Contact: Keith Chu (202) 224-4515
Lindsay Nothern (208) 334-1776
Wyden, Crapo Lead Bipartisan Finance Committee Senators Calling for Real Relief for U.S. Softwood Lumber Mills and Producers
Urge More Consultations with Finance Committee
WASHINGTON – Senate Finance Committee Ranking Member Sen. Ron Wyden, D-Ore., and Sen. Mike Crapo, R-Idaho, today released a bipartisan letter from seven members of the Senate Finance Committee calling for a clean quota agreement to address unfairly traded softwood lumber from Canada, one that provides real relief for U.S. mills and wood product companies.

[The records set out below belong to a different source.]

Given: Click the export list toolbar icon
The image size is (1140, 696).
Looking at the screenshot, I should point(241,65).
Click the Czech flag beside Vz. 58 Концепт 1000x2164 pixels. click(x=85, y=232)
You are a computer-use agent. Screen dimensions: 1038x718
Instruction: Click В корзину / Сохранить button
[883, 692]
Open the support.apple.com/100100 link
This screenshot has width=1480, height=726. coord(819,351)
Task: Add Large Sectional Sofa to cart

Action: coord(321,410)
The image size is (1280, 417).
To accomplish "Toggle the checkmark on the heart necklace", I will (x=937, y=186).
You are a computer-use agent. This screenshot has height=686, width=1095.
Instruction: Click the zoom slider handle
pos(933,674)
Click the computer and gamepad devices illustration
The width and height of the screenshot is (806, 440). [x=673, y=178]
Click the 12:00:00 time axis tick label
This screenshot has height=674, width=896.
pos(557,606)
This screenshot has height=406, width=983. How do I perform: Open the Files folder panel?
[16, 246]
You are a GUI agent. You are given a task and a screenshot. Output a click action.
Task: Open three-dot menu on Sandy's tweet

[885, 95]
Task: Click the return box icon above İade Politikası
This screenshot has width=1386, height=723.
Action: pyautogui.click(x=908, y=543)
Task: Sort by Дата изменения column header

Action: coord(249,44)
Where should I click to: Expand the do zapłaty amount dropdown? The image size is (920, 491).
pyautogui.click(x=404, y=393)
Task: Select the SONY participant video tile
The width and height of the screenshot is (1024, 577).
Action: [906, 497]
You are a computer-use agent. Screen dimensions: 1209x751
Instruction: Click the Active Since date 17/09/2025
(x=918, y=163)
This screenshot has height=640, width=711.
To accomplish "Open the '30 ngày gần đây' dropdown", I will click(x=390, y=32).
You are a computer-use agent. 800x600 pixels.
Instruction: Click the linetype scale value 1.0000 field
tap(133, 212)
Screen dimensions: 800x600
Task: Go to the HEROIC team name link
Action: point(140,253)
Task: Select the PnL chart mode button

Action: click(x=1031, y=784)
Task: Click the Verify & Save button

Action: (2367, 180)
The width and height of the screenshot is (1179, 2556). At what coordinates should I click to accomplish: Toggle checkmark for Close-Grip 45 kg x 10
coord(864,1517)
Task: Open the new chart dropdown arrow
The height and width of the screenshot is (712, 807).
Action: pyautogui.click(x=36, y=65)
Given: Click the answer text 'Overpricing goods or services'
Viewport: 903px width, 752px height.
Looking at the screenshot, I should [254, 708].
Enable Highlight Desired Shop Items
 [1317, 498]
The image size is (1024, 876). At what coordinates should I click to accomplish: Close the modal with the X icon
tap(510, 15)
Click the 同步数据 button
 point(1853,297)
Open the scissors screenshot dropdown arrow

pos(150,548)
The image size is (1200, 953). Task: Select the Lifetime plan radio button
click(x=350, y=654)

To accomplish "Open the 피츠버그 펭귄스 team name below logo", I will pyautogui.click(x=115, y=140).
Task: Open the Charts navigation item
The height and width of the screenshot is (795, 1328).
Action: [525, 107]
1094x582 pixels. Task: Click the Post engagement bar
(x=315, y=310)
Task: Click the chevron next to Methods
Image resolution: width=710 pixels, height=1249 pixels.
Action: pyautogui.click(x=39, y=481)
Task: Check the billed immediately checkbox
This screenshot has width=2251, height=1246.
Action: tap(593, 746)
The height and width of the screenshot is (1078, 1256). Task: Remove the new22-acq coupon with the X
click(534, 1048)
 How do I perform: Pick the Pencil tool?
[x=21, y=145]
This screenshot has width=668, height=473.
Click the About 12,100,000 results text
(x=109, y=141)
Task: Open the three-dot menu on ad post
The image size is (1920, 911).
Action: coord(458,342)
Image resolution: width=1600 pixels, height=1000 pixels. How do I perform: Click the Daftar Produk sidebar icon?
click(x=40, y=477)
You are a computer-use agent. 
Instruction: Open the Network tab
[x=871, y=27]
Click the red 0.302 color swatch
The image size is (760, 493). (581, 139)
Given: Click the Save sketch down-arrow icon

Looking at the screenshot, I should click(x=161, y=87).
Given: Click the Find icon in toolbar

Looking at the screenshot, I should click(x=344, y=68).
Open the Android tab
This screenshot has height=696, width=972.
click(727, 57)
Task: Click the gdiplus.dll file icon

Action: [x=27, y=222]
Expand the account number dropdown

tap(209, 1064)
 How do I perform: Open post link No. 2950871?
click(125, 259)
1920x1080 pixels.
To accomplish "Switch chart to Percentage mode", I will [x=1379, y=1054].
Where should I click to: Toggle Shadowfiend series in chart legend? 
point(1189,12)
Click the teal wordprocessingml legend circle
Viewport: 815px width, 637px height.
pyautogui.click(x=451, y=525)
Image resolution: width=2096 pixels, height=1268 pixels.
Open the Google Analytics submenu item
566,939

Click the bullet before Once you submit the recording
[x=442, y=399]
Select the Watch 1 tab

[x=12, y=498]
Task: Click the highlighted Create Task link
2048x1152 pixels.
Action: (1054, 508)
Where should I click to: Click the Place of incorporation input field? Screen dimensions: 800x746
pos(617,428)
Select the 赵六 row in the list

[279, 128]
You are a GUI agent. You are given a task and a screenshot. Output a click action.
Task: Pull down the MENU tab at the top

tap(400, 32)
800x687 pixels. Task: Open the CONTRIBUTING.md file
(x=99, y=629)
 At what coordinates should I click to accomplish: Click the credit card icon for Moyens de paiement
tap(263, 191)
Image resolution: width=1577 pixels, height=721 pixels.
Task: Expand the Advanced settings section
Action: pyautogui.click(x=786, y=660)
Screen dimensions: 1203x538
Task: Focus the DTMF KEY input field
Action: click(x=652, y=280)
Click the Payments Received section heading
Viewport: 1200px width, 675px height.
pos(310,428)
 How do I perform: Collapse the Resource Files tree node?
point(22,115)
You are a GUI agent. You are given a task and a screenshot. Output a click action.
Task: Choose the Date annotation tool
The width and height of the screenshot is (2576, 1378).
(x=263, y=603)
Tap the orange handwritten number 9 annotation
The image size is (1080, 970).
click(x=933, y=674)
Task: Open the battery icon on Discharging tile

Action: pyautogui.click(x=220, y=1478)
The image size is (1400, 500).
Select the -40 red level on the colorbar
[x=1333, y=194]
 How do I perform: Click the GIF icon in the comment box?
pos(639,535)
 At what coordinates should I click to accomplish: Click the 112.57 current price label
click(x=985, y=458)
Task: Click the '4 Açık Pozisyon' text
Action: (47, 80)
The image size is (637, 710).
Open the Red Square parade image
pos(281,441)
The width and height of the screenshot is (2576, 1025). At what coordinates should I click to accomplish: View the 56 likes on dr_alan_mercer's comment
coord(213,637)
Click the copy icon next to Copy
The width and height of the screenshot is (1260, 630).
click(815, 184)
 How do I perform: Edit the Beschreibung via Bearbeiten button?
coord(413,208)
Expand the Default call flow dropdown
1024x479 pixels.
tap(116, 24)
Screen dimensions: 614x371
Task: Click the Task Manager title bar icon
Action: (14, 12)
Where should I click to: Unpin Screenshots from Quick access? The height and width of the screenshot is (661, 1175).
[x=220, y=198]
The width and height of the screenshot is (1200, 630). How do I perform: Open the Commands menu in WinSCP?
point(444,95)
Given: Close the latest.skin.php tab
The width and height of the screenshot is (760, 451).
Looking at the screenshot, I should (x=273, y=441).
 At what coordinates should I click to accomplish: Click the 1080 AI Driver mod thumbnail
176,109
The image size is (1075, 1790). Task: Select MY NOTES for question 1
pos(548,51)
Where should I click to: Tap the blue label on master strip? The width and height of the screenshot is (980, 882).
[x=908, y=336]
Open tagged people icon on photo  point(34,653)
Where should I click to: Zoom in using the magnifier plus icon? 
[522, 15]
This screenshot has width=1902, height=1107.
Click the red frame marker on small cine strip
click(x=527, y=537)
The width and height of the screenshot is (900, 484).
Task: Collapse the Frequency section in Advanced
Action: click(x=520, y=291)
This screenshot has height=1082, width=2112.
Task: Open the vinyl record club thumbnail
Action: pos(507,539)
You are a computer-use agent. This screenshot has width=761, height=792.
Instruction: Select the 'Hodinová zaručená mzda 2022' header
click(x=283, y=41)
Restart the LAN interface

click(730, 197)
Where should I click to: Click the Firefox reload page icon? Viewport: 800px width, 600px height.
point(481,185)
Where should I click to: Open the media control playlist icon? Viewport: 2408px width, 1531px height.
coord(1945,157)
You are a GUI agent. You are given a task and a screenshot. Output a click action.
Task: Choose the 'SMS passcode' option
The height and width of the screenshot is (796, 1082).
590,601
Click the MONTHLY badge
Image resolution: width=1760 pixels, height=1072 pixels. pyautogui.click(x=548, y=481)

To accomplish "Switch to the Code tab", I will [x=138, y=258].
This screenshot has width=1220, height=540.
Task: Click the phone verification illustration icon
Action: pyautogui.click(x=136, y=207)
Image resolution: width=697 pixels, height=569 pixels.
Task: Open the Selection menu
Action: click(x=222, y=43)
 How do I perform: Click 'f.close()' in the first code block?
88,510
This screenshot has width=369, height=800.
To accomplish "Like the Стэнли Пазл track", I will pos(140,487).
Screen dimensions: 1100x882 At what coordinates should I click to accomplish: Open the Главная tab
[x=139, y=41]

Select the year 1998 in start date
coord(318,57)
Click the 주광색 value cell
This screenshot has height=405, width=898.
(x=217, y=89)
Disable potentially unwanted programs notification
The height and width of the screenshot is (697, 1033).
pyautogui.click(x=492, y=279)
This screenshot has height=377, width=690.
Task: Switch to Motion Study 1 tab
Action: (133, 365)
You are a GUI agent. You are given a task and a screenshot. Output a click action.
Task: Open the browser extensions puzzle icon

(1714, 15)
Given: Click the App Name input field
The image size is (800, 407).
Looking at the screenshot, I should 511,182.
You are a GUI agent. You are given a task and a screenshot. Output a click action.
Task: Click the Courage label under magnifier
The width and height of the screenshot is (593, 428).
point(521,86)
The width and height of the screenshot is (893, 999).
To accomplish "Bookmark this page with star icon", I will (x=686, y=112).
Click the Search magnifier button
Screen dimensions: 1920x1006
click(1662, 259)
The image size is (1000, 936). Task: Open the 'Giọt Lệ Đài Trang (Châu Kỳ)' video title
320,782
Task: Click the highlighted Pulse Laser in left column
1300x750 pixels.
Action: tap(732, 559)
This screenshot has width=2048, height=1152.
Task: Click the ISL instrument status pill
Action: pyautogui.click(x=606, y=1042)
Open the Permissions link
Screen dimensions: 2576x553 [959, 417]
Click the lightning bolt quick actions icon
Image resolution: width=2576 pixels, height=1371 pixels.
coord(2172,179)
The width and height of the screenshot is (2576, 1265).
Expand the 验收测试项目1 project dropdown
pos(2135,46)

Sen. Mike Enzi, R-Wyo., Sen. Debbie Stabenow, D-Mich., Sen. Johnny Isakson, R-Ga., Sen. Mark Warner, D-Va., and Sen. Mike Bennet, D-Colo., joined the letter to Commerce Secretary Wilbur Ross and U.S. Trade Representative Robert Lighthizer.
“Any long-term agreement must stop the harmful effects of subsidized and unfairly traded Canadian lumber on fair competition with the U.S. producers,” the members wrote.
The members also urged close consultations with the Finance Committee.
“The Senate Finance Committee must be briefed fully and regularly on the details of proposals before they are made to Canada. The confidence of the public in any proposed agreement can only be secured through meaningful engagement with the people’s representatives in Congress.”
The U.S. and Canada are currently negotiating a new softwood lumber agreement. At the same time, U.S. companies are challenging Canada’s practice of heavily subsidizing lumber production and selling dumped and subsidized products in the U.S. market, destroying American jobs in the process.
“The American economy depends on a vibrant domestic lumber industry – from the thousands of workers tied to the wood industry and many private landowners managing forestlands that provide material for mills. Completing a fair agreement will support these jobs and the American economy, particularly in rural communities across the nation. It is also an issue of fairness in trade and competition, a principle that must be upheld and backed by enforcement of U.S. trade laws.”